» **TASK BRIEF**: Copy nothing but the lines below running from the line containing "826x734 pixels. How" through the line containing "Click the back", both end lines included.

» **INPUT MATERIAL**:
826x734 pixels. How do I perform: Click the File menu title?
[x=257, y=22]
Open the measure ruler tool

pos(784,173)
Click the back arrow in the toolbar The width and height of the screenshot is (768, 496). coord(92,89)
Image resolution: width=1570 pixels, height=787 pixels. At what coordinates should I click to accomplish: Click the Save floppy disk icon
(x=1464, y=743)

...

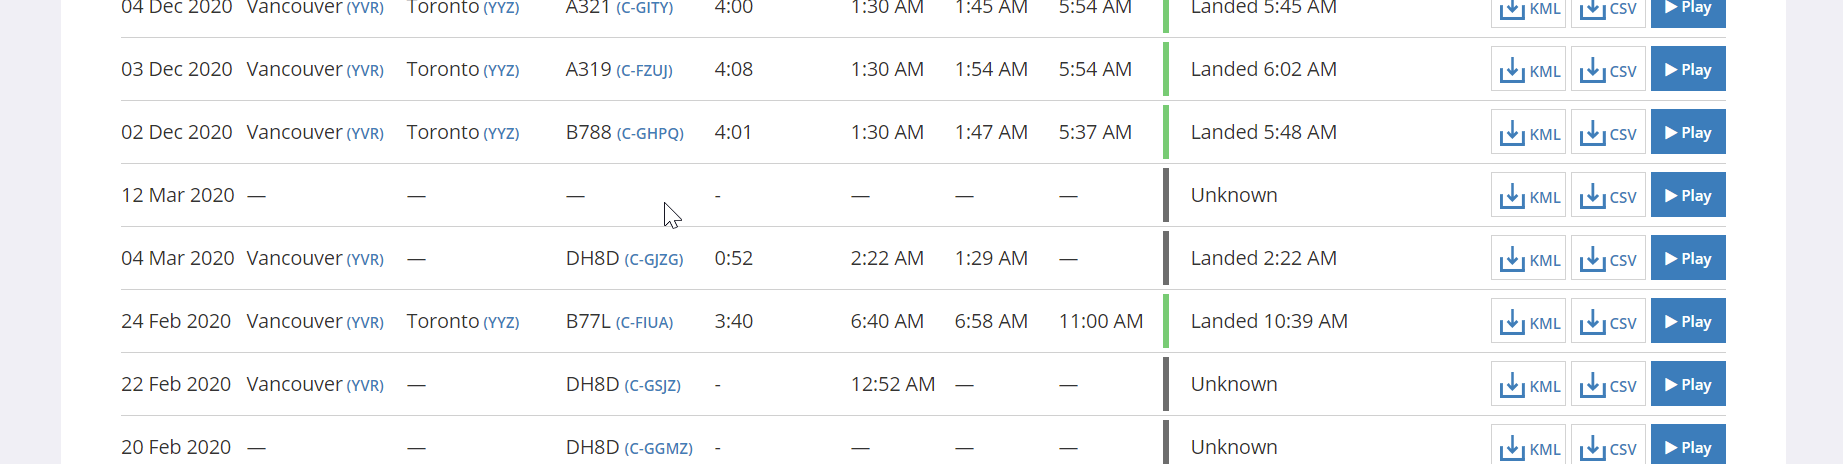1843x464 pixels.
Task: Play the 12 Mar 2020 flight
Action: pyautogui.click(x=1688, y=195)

» **WRITTEN SOLUTION**:
826x734 pixels. How do I perform: Click the File menu title?
[x=257, y=22]
Open the measure ruler tool

pos(784,173)
Click the back arrow in the toolbar The width and height of the screenshot is (768, 496). coord(92,89)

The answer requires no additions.